Dopamine D3 receptor-dependent changes in alpha6 GABAA subunit expression in striatum modulate anxiety-like behaviour: Responsiveness and tolerance to diazepam

Increasing evidence indicates that central dopamine (DA) neurotransmission is involved in pathophysiology of anxiety, in particular the DA receptor subtype 3 (D3R). We previously reported that D3R null mice (D3R−/−) exhibit low baseline anxiety levels and that acutely administrated diazepam is more effective in D3R−/− than in wild type (WT) when tested in the elevated plus maze test (EPM). Here we tested the hypothesis that genetic deletion or pharmacological blockade of D3R affect GABAA subunit expression, which in turn modulates anxiety-like behaviour as well as responsiveness and tolerance to diazepam. D3R−/− mice exhibited tolerance to diazepam (0.5 mg/kg, i.p.), assessed by EPM, as fast as after 3 day-treatment, performing similarly to untreated D3R−/− mice; conversely, WT exhibited tolerance to diazepam after a 14–21 day-treatment. Analysis of GABAA α6 subunit mRNA expression by qPCR in striatum showed that it was about 15-fold higher in D3R−/− than in WT. Diazepam treatment did not modify α6 expression in D3R−/−, but progressively increased α6 expression in WT, to the level of untreated D3R−/− after 14–21 day-treatment. BDNF mRNA expression in striatum was remarkably (>10-fold) increased after 3 days of diazepam-treatment in both WT and D3R−/−; such expression level, however, slowly declined below control levels, by 14–21 days.

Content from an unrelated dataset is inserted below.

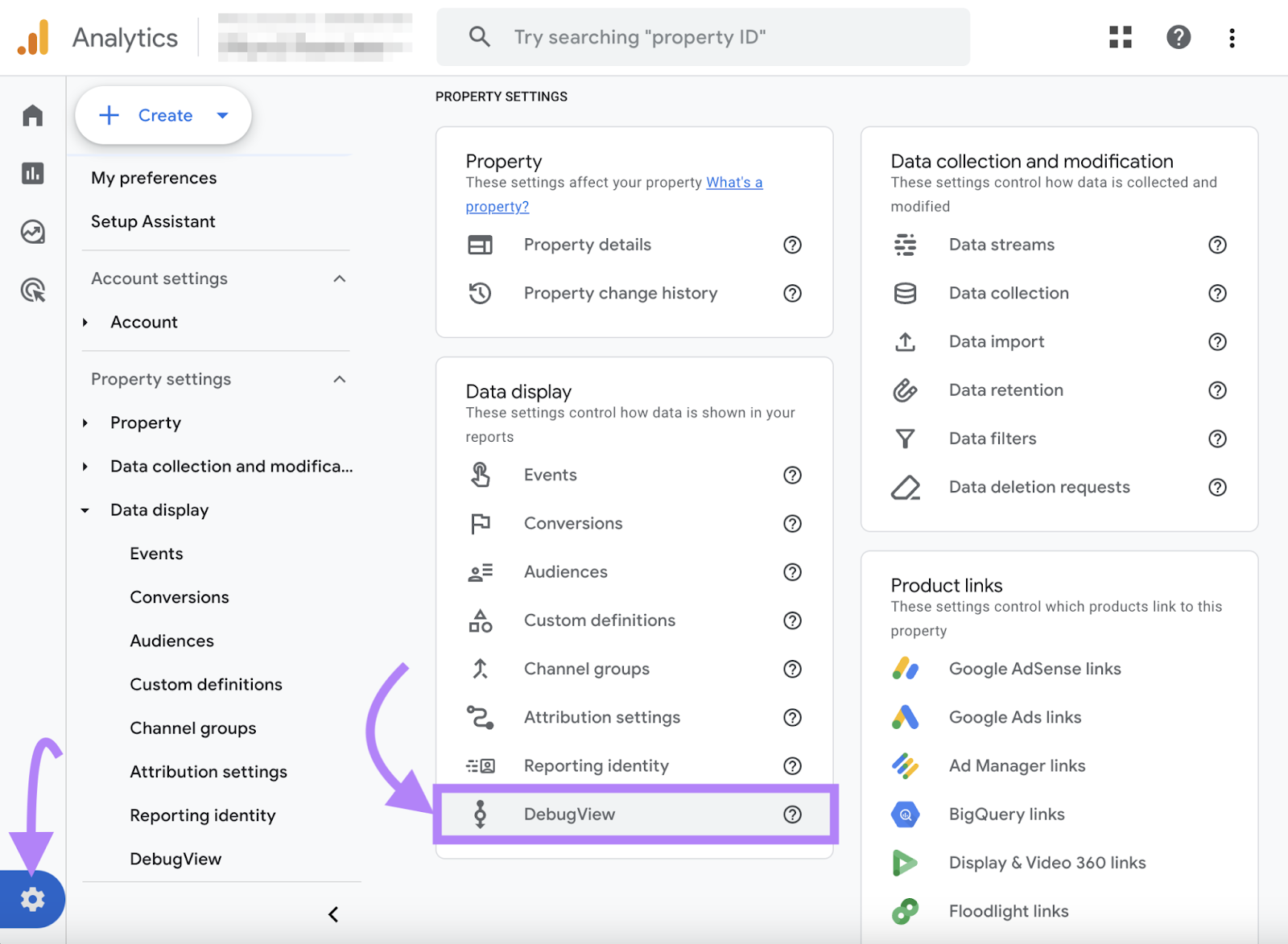
Task: Open the Home icon in left sidebar
Action: tap(32, 115)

Following a 7 day-treatment with the selective D3R antagonist SB277011A, WT exhibited a fast tolerance to diazepam accompanied by a robust increase in α6 subunit expression. In conclusion, genetic deletion or pharmacological blockade of D3R accelerate the development of tolerance to repeated administrations of diazepam and increase α6 subunit expression, a GABAA subunit that has been linked to diazepam insensitivity. Modulation of GABAA receptor by DA transmission may be involved in the mechanisms of anxiety and, if occurring in humans, may have therapeutic relevance following repeated use of drugs targeting D3R.